== Materials provided ==
════════

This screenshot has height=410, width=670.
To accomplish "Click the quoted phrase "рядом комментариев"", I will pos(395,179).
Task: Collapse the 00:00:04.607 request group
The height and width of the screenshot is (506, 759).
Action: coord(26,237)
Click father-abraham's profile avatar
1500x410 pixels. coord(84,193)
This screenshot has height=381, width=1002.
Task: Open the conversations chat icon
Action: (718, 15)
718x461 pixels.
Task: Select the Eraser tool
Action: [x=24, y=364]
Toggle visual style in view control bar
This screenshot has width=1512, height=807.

════════

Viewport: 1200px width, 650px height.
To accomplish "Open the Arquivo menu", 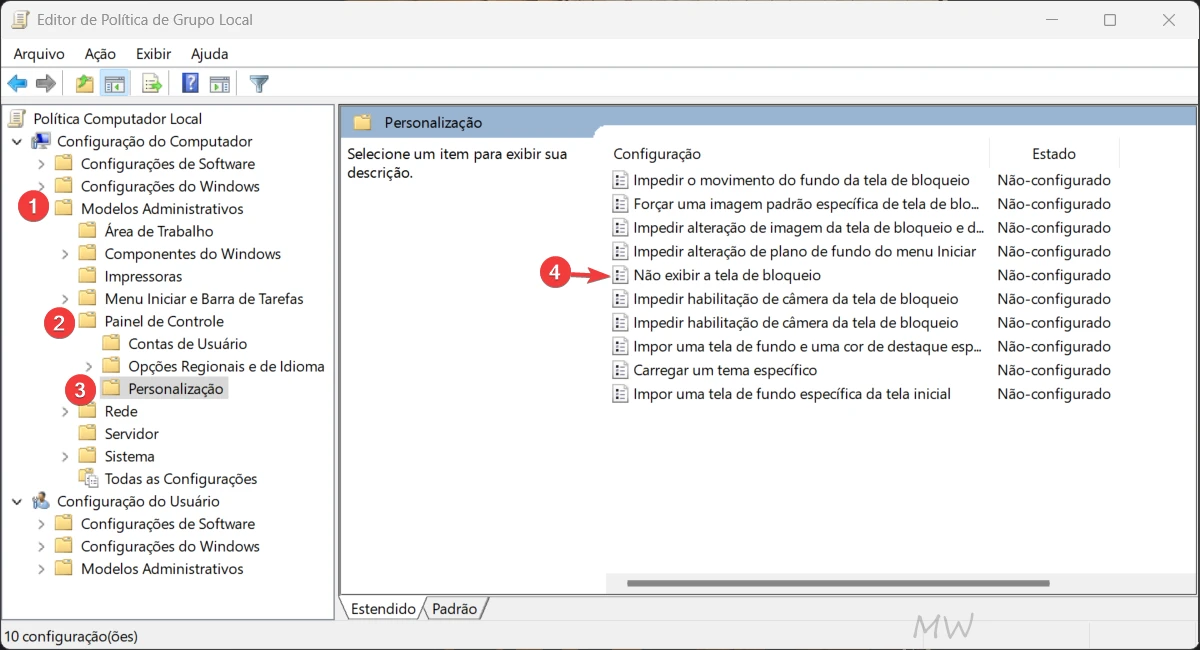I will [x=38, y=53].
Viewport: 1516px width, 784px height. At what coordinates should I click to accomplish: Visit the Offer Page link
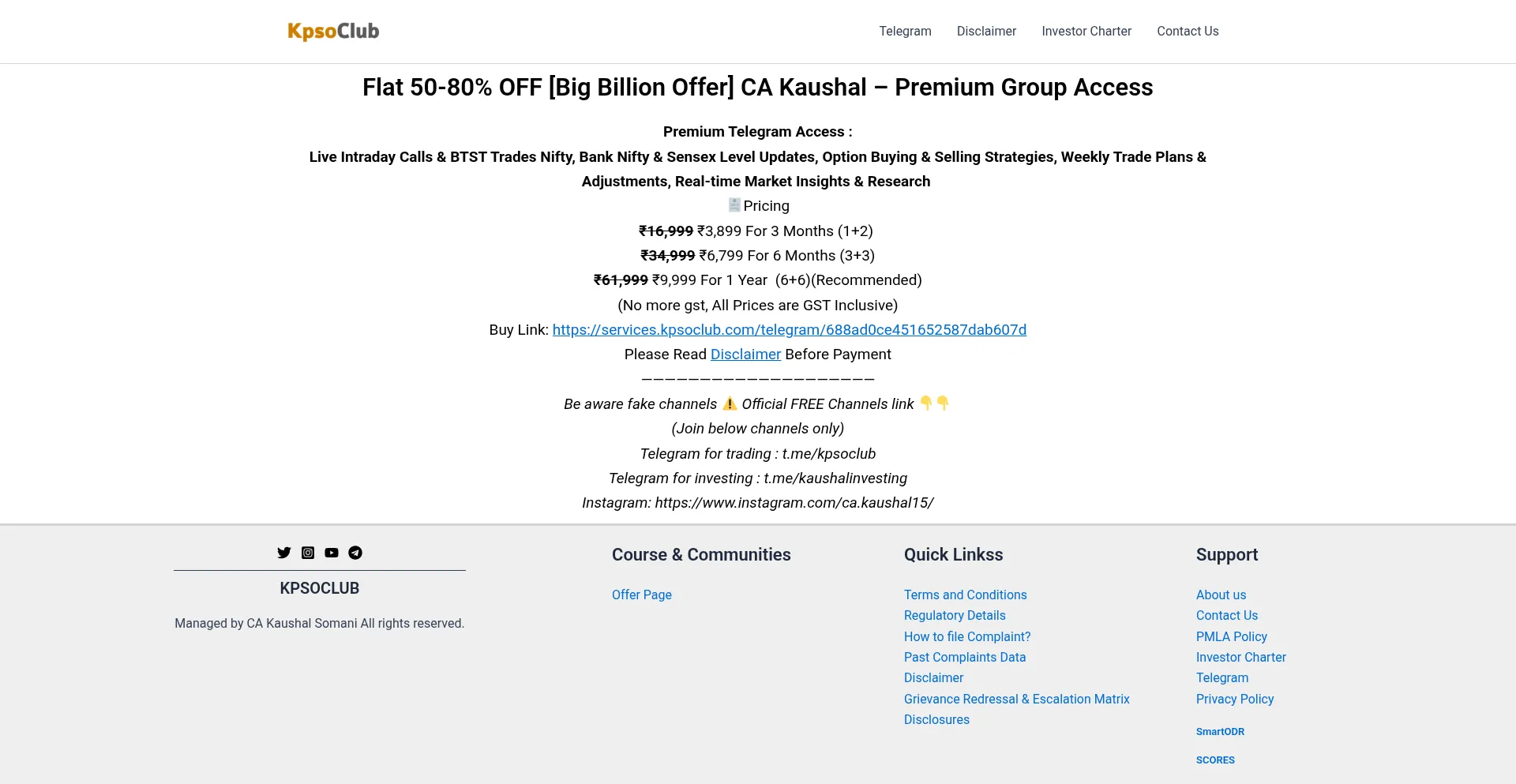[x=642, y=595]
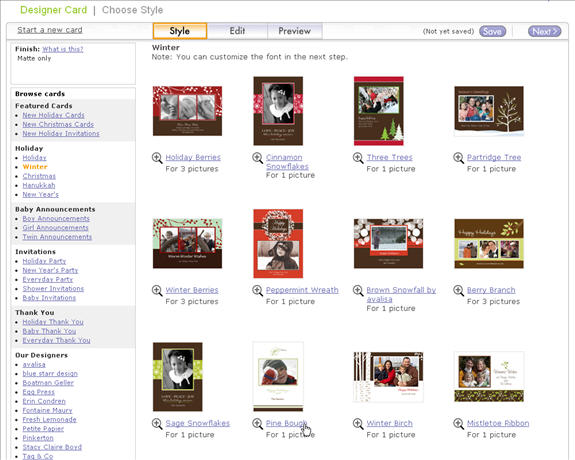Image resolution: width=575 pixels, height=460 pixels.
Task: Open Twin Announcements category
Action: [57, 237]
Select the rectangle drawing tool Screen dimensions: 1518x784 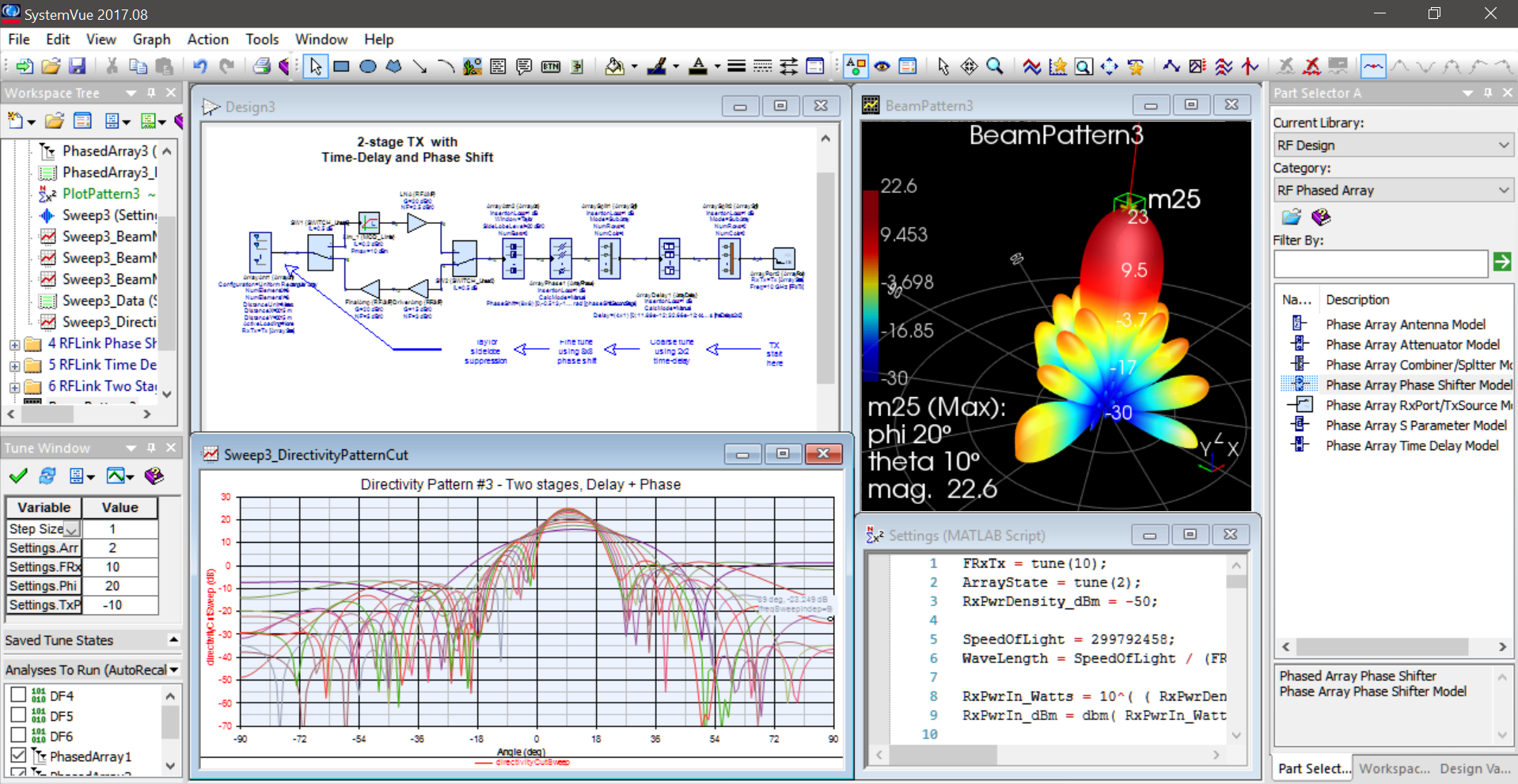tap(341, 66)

════════

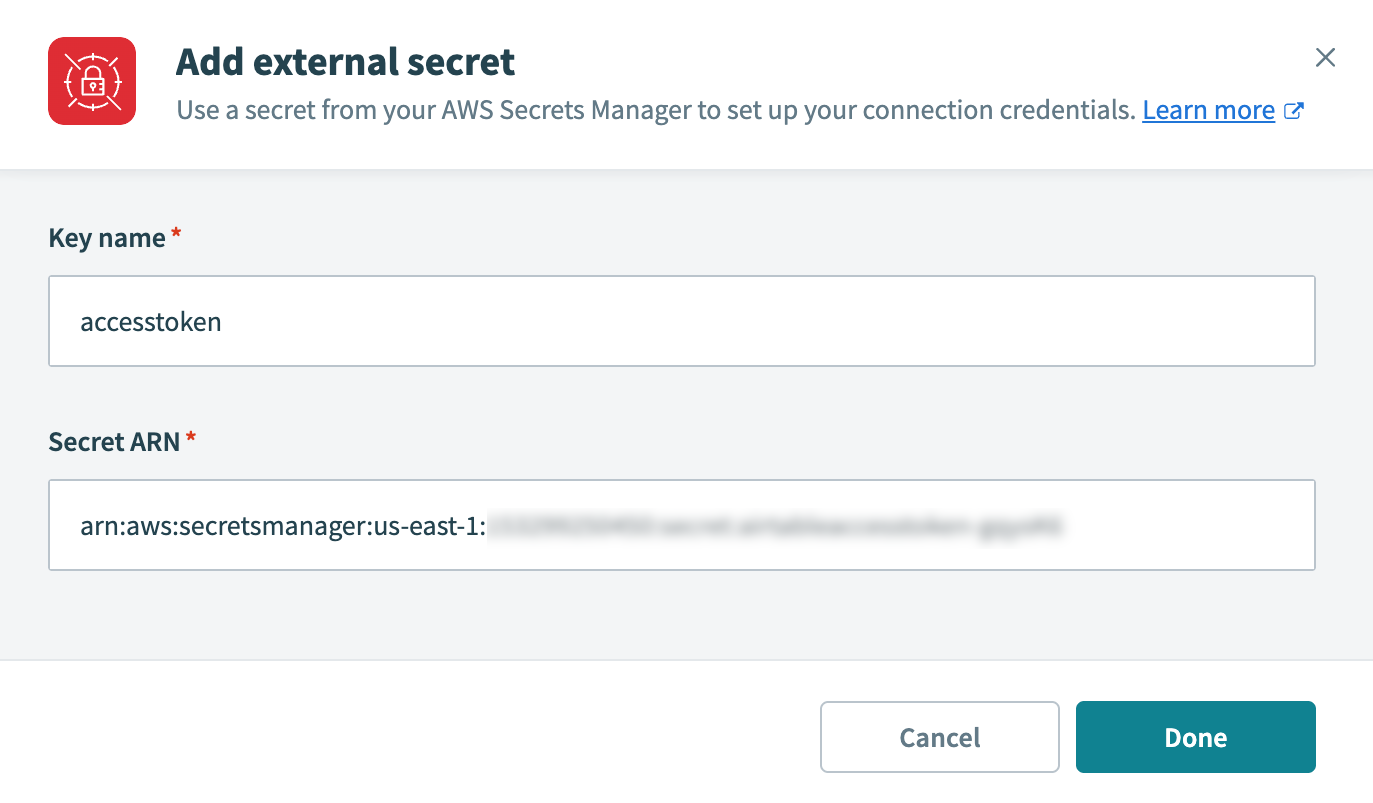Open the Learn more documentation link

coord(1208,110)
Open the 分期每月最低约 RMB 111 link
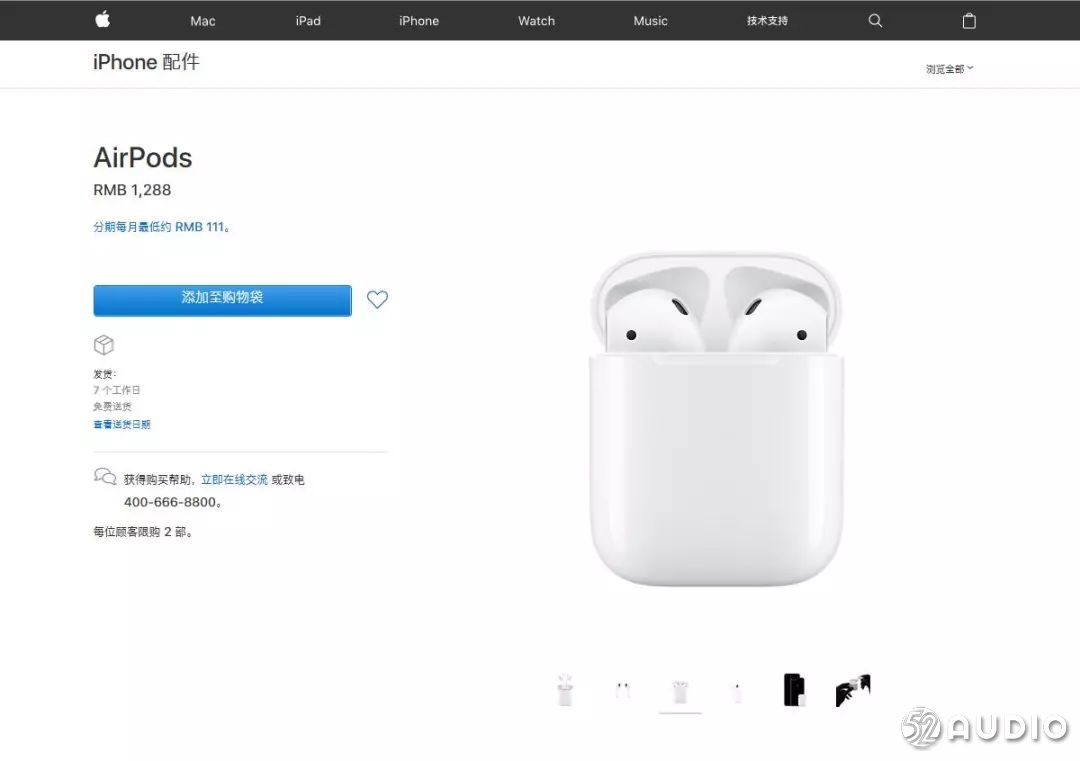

════════

== Work request ==
With the line holding "Toggle visual style in view control bar" as the first and the line holding "This screenshot has width=1512, height=807." as the last, set down that range of the entries above exactly, and nothing else.

== Result below ==
Toggle visual style in view control bar
This screenshot has width=1512, height=807.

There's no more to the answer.